Aim of the exercise =>
In the entries below, reproduce the lines beginning at the one containing "label: Comprar entradas" and ending after the one containing "199) label: Estadios", replacing "webpages" with "web pages" and leaving everything else unchanged.

(Portion of a data file)
───
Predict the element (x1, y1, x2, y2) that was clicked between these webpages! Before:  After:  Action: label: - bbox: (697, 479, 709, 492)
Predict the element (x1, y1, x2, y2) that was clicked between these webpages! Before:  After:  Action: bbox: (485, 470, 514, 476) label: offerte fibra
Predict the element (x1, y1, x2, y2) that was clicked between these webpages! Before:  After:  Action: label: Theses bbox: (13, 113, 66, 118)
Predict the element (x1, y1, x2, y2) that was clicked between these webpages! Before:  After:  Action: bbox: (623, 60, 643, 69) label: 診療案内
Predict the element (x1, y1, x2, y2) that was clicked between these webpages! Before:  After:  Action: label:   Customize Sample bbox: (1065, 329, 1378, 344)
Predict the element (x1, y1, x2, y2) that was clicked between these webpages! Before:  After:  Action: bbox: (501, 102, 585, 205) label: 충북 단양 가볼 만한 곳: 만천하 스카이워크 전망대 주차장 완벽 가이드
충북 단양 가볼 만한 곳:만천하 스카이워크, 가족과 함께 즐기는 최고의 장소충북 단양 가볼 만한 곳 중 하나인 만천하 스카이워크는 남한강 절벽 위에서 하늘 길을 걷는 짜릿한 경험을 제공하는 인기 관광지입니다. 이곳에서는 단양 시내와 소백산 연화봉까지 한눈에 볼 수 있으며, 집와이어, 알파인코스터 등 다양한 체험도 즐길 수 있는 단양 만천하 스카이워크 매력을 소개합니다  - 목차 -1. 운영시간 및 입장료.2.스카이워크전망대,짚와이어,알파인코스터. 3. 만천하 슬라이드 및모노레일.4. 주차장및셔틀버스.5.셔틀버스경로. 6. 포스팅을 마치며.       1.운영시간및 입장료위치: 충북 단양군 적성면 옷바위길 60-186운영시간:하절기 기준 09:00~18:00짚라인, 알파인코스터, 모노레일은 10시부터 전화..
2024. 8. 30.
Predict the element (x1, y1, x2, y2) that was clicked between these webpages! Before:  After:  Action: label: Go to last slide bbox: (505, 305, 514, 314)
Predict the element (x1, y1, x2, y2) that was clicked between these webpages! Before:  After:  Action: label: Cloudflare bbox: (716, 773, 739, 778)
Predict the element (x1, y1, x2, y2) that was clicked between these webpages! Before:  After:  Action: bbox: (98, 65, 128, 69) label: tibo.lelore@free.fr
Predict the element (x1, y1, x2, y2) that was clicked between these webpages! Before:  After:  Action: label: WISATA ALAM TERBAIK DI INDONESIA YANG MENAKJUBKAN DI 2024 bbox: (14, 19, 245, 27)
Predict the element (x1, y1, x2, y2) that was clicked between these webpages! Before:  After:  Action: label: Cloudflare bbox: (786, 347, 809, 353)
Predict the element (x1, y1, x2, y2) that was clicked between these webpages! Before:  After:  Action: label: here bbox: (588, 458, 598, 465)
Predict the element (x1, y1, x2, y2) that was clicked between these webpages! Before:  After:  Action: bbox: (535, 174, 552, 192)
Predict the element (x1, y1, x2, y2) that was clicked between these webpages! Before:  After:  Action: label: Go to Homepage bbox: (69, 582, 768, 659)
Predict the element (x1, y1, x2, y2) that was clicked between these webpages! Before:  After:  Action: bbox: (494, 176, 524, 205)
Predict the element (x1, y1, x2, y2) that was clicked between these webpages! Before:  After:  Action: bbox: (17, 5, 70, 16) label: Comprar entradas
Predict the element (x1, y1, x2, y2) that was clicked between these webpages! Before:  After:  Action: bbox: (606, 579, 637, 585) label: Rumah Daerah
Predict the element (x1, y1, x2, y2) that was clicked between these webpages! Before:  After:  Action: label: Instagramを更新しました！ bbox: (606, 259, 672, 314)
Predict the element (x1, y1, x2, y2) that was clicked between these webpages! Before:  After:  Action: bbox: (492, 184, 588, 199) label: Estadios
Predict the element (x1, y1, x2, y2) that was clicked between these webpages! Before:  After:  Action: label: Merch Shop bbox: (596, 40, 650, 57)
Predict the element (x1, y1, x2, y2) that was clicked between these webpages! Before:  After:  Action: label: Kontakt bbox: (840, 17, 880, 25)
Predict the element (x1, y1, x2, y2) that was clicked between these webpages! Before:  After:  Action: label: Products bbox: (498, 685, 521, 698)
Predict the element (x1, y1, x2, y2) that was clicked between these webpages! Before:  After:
───
Worked answer =>
Predict the element (x1, y1, x2, y2) that was clicked between these web pages! Before:  After:  Action: bbox: (17, 5, 70, 16) label: Comprar entradas
Predict the element (x1, y1, x2, y2) that was clicked between these web pages! Before:  After:  Action: bbox: (606, 579, 637, 585) label: Rumah Daerah
Predict the element (x1, y1, x2, y2) that was clicked between these web pages! Before:  After:  Action: label: Instagramを更新しました！ bbox: (606, 259, 672, 314)
Predict the element (x1, y1, x2, y2) that was clicked between these web pages! Before:  After:  Action: bbox: (492, 184, 588, 199) label: Estadios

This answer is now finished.